The Colours People Wear To Look More Attractive

One makes people look sexually receptive, the other more fashionable.

One makes people look sexually receptive, the other more fashionable.

People wear more red and black when they want to look most attractive.

It is well-known that red increases attractiveness as it sends unconscious signals that the person is sexually receptive.

But it is only recently that psychologists have caught on to the power of black to make people appear more fashionable.

Dr Robin Kramer, who led the study, said:

“Red is traditionally seen as the colour of love but more recently research has shown that both black and red are perceived as equally attractive, and that the two colours may simply increase attractiveness in different ways.

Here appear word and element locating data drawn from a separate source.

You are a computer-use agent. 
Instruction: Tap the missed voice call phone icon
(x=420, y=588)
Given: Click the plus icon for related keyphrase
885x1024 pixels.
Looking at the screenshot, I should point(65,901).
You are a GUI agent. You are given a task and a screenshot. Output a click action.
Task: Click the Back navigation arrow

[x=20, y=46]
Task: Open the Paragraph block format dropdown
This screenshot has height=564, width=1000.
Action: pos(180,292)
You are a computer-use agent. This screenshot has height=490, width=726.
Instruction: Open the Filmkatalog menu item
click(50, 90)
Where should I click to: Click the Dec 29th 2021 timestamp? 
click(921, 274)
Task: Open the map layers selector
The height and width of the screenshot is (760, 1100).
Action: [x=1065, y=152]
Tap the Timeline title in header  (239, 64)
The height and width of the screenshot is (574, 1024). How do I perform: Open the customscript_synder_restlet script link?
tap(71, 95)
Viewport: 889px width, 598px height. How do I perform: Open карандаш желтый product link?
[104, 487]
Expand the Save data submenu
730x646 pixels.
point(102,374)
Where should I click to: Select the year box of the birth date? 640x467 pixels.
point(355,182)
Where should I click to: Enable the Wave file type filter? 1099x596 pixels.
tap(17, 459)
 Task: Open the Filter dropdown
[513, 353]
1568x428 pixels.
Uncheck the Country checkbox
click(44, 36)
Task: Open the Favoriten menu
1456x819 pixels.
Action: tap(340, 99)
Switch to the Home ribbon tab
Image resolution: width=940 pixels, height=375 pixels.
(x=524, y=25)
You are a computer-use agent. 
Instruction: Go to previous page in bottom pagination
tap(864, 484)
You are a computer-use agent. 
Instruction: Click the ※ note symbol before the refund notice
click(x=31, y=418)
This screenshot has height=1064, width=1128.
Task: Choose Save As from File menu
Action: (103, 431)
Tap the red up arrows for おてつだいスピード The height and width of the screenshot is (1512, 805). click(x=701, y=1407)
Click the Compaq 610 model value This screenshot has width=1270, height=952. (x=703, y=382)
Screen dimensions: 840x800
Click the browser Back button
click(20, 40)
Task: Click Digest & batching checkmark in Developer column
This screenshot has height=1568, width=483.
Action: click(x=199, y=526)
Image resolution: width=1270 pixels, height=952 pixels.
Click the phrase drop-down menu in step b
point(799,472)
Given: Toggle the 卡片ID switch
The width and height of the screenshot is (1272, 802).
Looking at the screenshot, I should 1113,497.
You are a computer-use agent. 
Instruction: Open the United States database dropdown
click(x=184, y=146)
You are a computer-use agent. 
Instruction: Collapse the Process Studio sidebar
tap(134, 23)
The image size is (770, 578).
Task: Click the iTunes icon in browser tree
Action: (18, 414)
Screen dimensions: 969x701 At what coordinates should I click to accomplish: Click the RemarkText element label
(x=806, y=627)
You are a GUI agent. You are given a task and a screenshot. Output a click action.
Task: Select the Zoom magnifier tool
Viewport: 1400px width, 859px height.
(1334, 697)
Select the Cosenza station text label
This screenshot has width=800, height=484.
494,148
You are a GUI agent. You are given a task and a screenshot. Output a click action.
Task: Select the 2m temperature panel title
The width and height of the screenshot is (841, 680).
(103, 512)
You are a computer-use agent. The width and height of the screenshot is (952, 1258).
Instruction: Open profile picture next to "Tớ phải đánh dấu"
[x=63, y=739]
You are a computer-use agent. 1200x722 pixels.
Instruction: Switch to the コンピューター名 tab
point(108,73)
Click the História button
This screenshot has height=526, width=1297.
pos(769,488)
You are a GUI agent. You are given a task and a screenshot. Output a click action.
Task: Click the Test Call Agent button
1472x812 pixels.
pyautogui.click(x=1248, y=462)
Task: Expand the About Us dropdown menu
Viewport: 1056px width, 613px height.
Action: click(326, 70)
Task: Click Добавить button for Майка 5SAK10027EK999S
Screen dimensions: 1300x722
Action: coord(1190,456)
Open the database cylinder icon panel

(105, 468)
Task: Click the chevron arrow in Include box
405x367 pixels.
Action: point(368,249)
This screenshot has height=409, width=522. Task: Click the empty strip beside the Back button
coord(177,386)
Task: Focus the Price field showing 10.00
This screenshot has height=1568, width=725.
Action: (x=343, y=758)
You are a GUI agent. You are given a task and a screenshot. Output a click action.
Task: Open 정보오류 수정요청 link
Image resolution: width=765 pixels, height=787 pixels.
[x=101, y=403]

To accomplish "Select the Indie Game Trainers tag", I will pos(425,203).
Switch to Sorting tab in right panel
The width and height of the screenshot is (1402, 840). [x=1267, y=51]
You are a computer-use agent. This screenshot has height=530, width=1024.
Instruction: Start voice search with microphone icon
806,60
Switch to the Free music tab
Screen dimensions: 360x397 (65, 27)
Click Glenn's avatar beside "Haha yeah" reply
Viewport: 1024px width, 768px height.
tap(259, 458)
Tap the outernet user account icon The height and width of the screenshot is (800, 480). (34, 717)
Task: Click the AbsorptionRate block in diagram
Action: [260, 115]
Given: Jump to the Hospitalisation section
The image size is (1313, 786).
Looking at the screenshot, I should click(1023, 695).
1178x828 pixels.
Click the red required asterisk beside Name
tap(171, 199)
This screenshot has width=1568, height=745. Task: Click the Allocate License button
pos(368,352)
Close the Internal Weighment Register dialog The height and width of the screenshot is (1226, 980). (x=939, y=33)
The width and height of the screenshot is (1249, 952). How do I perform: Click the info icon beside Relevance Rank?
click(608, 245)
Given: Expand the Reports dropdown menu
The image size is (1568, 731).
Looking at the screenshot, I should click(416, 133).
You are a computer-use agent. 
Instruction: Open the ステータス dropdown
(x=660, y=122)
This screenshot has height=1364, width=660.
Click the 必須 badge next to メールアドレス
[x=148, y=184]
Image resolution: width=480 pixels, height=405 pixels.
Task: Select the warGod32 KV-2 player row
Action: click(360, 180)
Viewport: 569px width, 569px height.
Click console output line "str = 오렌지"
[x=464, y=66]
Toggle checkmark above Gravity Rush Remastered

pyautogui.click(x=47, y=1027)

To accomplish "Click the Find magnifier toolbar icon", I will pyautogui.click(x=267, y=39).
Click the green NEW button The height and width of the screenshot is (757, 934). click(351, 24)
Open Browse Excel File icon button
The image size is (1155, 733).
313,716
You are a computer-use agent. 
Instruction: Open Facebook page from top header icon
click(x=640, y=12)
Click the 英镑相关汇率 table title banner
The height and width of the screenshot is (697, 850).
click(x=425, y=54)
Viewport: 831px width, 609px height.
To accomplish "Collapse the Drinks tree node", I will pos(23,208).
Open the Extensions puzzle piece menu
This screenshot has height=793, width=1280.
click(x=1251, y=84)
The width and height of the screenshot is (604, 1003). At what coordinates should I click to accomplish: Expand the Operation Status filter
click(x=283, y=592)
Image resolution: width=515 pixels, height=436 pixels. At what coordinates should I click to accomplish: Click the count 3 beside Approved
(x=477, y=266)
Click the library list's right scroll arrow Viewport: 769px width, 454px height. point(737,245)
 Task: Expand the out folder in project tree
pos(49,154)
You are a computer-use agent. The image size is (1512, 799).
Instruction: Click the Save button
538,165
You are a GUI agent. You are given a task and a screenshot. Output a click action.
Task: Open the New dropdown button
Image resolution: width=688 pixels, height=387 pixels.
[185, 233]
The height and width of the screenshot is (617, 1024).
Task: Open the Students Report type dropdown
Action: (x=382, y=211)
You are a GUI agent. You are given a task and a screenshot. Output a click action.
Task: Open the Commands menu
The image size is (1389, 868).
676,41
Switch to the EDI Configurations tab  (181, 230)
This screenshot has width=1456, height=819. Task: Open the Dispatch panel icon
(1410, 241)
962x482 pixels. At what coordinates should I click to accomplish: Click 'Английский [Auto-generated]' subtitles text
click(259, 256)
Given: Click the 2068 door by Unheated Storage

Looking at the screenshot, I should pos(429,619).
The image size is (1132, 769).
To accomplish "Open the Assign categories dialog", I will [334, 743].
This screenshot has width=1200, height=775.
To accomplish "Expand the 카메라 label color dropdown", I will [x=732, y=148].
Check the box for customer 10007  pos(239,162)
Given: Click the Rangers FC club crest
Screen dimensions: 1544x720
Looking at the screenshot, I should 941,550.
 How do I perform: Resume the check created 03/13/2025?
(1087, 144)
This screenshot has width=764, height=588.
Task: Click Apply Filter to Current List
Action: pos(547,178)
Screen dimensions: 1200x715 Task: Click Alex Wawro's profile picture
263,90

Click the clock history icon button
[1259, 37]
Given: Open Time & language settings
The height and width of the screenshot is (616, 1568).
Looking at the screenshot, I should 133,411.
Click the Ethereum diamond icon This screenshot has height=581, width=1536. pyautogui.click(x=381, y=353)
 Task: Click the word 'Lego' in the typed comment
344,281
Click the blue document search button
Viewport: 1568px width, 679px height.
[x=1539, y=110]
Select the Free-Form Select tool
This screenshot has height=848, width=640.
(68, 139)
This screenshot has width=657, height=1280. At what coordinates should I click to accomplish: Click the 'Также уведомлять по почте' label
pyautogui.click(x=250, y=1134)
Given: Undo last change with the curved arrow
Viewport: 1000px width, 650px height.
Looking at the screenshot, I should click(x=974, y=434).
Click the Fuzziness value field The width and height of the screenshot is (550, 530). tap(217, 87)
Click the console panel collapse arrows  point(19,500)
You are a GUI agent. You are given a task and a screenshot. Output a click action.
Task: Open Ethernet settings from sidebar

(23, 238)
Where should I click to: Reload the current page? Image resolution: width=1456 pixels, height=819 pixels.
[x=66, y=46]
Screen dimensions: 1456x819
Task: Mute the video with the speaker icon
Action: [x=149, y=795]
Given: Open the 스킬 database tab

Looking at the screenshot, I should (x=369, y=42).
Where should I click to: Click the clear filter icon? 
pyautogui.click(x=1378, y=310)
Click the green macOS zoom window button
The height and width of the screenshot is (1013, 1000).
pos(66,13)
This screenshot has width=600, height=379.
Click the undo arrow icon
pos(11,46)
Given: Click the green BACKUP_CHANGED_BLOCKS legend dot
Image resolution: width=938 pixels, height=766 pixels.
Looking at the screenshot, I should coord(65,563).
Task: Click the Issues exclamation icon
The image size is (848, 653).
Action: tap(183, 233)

While red may increase perceived attractiveness through evolutionary mechanisms, dates appear to rely more heavily on black in order to attract a potential mate, suggesting that cultural and societal influences may play a much larger role in the way people dress than the use of evolutionary signals.”

The results come from a study that analysed the dressing habits of 546 people on a UK dating show called ‘First Dates’.

It found that, when dating, both men and women were much more likely to wear red and black in comparison to their pre-date interview.

Black shoes, trousers and dresses were much more in evidence when people dated, than when they were interviewed beforehand.

The same was true for both heterosexual and same-sex dates.

Ms Jerrica Mulgrew, who co-authored the study, said:

“Our results provide the first real-world demonstration that people display more red and black clothing when meeting a potential partner for the first time and it was particularly interesting to find a larger increase in the amount of black worn as this wasn’t the focus when we designed the study.”

The study was published in the journal Evolutionary Psychology (Kramer & Mulgrew, 2018).

The Most Attractive Facial Expression In A Photo

People were shown happiness, fear, anger, disgust and surprise, as well as a neutral expression.

People were shown happiness, fear, anger, disgust and surprise, as well as a neutral expression.

The most attractive facial expression for a photo is any one you like.

People judge facial attractiveness from your features, so your expression makes little difference to a photo.

Smiling is often thought to be the most attractive facial expression, which is partly why most people smile in photos.

However, this study finds otherwise.

For the research, 128 people looked at a series of pictures of both men and women shown with different facial expressions.

They were shown happiness, fear, anger, disgust and surprise, as well as a neutral expression.

The men and women were given the same ratings for attractiveness, no matter what facial expression they displayed.

Bear in mind that this study only tested people in pictures.

If you were meeting someone face-to-face, then it will clearly matter if you smile or scowl.

But even when scowling it is obvious whether someone is good looking (or not).

The study’s authors conclude:

“Since the hard tissues of the face are unchangeable, people may still be able to perceive facial structure whatever expression the face is displaying, and still make attractiveness judgements based on structural cues.”

The study was published in the Journal of Nonverbal Behavior (Morrison et al., 2013).